POR ING.HÉCTOR CASTRO GALLEGOS
Durante siglos, la educación siguió un modelo donde millones de estudiantes aprendían bajo los mismos métodos, los mismos tiempos y los mismos contenidos.
El siglo XXI abre una posibilidad histórica: construir una educación capaz de reconocer que cada mente humana aprende de manera diferente.
La realidad política de México exige transformar la educación en el principal proyecto de nación.
No existe desarrollo económico, innovación tecnológica ni democracia sólida sin ciudadanos preparados para pensar, crear y participar responsablemente en la sociedad.
La inteligencia artificial puede convertirse en una herramienta extraordinaria para personalizar el aprendizaje.
Puede identificar fortalezas, detectar dificultades, adaptar contenidos y ofrecer apoyo individualizado a cada estudiante. No se trata de reemplazar al maestro, sino de darle nuevas capacidades para acompañar mejor el desarrollo de sus alumnos.
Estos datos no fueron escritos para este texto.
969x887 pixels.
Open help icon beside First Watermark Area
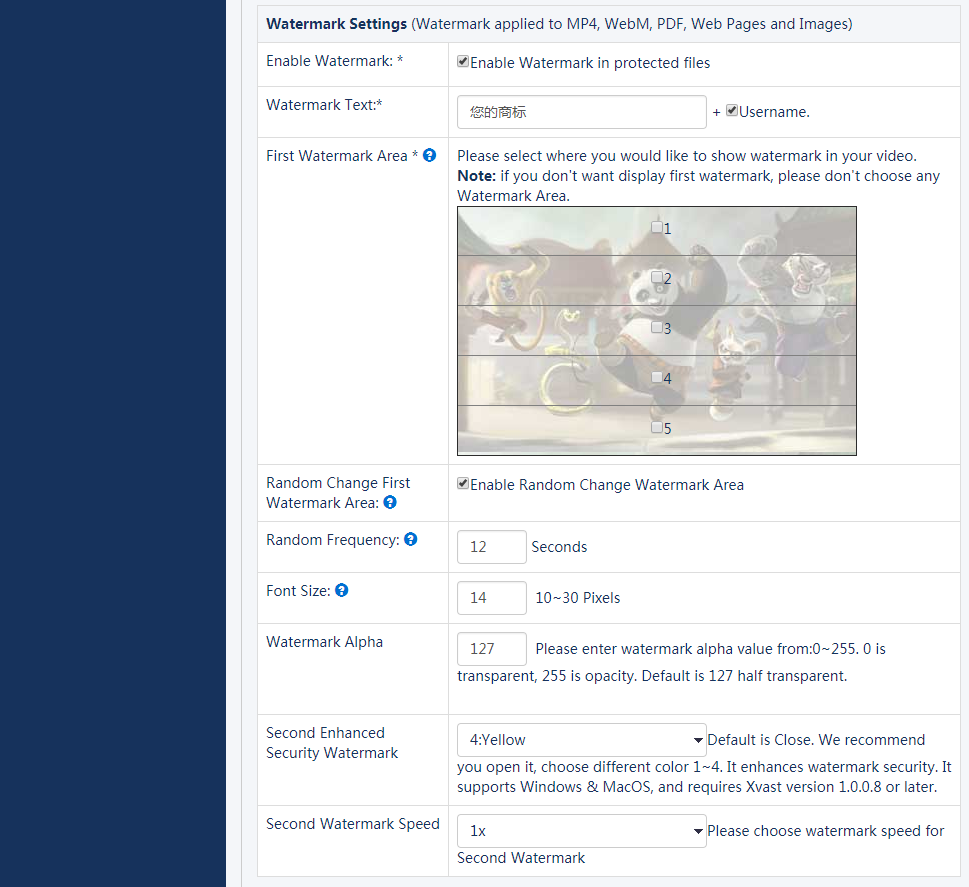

El gran reto será que esta revolución educativa llegue a todos los rincones del país.
La tecnología no debe convertirse en una nueva frontera de desigualdad, sino en un puente para ofrecer mayores oportunidades a quienes históricamente han tenido menos acceso al conocimiento.
Los jóvenes del futuro necesitarán aprender algo más que información.
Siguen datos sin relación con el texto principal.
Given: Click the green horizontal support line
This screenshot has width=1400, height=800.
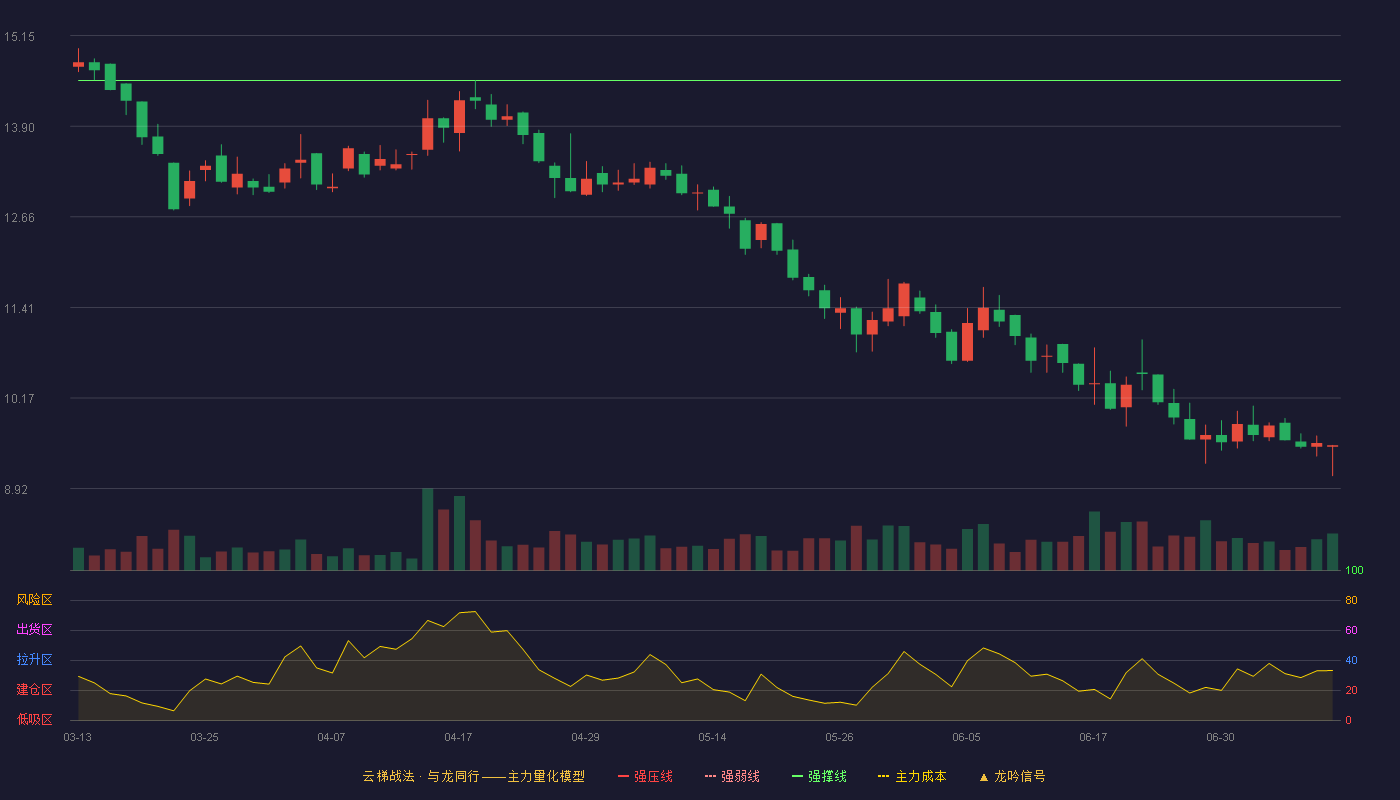Looking at the screenshot, I should point(709,80).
Necesitarán desarrollar creatividad, pensamiento crítico, valores, colaboración y capacidad para resolver problemas complejos.
La educación del siglo XXI debe formar seres humanos completos, no solamente trabajadores. México tiene la oportunidad de construir un sistema educativo donde cada talento sea descubierto y cada estudiante encuentre las herramientas para desarrollar su máximo potencial.
La verdadera transformación nacional comenzará cuando cada niño y cada joven tengan acceso a una educación diseñada para liberar su inteligencia y fortalecer su conciencia.
Pensamiento para la juventud: La inteligencia artificial puede personalizar el aprendizaje, pero solo una educación con valores podrá formar la generación capaz de transformar México.